Pakistani filmmaker (born 1988)

Nuh Omar (born June 5, 1988) is a director and screenwriter, originally from Pakistan.

== Background ==

Nuh was born in Karachi, Pakistan into the Indian/Pakistani Kureishi family He is the grandson of entrepreneur Safdar Kureishi, the older brother of Omar Kureishi. Family members include Hanif Kureishi and Maki Kureishi. He received his early educated at Karachi Grammar School, a classmate of Bilawal Bhutto Zardari. He has an older sister and a younger brother. His mother was Pakistan’s first female sports photojournalist.

== Education ==
He went to the New York Film Academy in 2006, where he participated in its first 2nd Year Film Program. He then went to Full Sail University where he received his bachelor's degree in The Science of Film.

== Career ==

After graduating from Full Sail, Nuh interned for Scott Gardenhour at The Institute. He worked as a freelance assistant director, having worked on a number of award-winning shorts, as well as working behind the scenes as a documentarian. He wrote and produced the short film We're Americans, Eh?, which received the Audience Award and the award for Best Wardrobe in 2011 at the 24 Hour Film Festival.

In 2012, Nuh returned to Pakistan. In collaboration with Y Productions and producer Ayesha Jalil, he directed a series of short films for Engro Corporation Excellence Awards. His Engro film on the sculptor Shahid Sajjad, Mojiza-e-Fun (The Miracle of Art), was the final project to feature Sajjad before he died.
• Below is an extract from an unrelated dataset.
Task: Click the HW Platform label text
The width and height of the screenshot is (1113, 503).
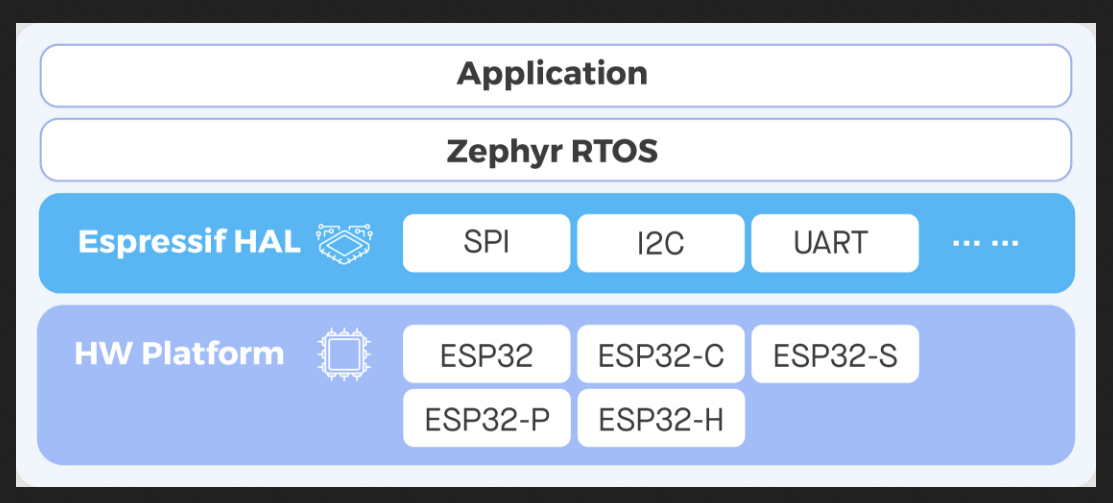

He then did freelance work writing and directing a variety of internet-based projects, as well as ghostwriting commercials in the country. In mid-2012, he attached himself to now defunct DeVida Lifestyle, an entertainment channel, as an in-house & promo director.

In early-2013, Nuh was hired by advertising agency IAL Saatchi & Saatchi, where he worked as a creative and ad man under COO Imtisal Abbasi and ECD Rashna Abdi on Procter & Gamble brands. He worked on a number of global projects and brands, including Head & Shoulders, Safeguard, Pampers and Commander Safeguard. He parted with the company in early 2014 to return to filmmaking.
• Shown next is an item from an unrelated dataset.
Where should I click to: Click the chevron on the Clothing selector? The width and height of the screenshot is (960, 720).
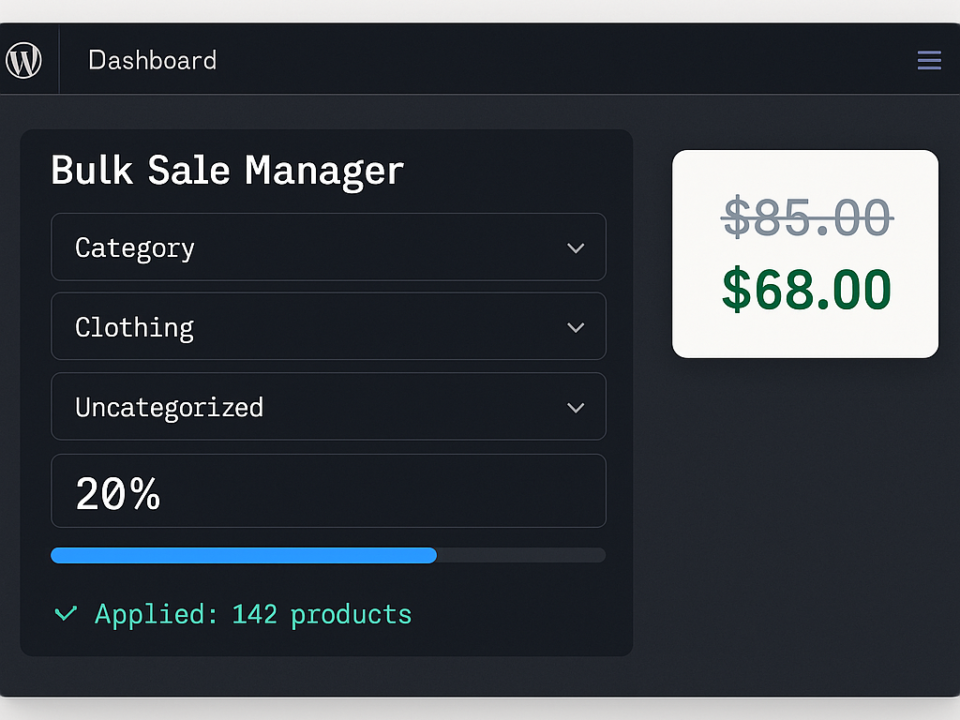point(576,327)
In November 2015, he began directing and writing episodes for The Fortress of Dorkness, a YouTube resource channel for pop culture movies and comics created by producer and his long-time collaborator, Christian Villarreal. As of 2018, The Fortress of Dorkness has produced over 100 episodes, all written and directed by Nuh. The channel went on hiatus in 2019, with more intended content to be announced in the future.

In 2019, Nuh teamed up with writer Mark Davis to produce The Alexandrian (known then simply as Cleopatra), an episodic historical drama about the dynasty of the infamous ruler of Egypt, Cleopatra, and work on the project is underway.

In 2014, Nuh began writing a modern adaptation of Oscar Wilde’s The Happy Prince. The screenplay, named The Porter & The Stone, has won numerous awards, including Best Short at Screencraft’s Public Domain Competition 2021, and finalist at The Atlanta Film Festival Screenplay Competition 2022. As of early 2022, it was ranked the number one in the categories of Family and Family-Short on Coverfly’s aggregated ranking system, was in the Top 1% of all projects on Coverfly, and was featured on the Coverfly Red List.

His TV pilot screenplay, A Matter of Time, co-written with Christian Villarreal, won the grand prize at Filmmatic’s TV Pilot Awards Season 6 as Best TV Pilot, along with numerous other accolades, and is currently being shopped around.

Also in development is I'm Here, a TV series about his own journey in the American heartland told through the eyes of a tabloid journalist that interviews cryptids and creatures of folklore, which he initially began developing as a student in 2007. In 2015, Nuh attempted to turn the series into a comic book, but by 2020 decided to return to its intended television roots. The pilot’s screenplay has been a selection at numerous festivals and competitions.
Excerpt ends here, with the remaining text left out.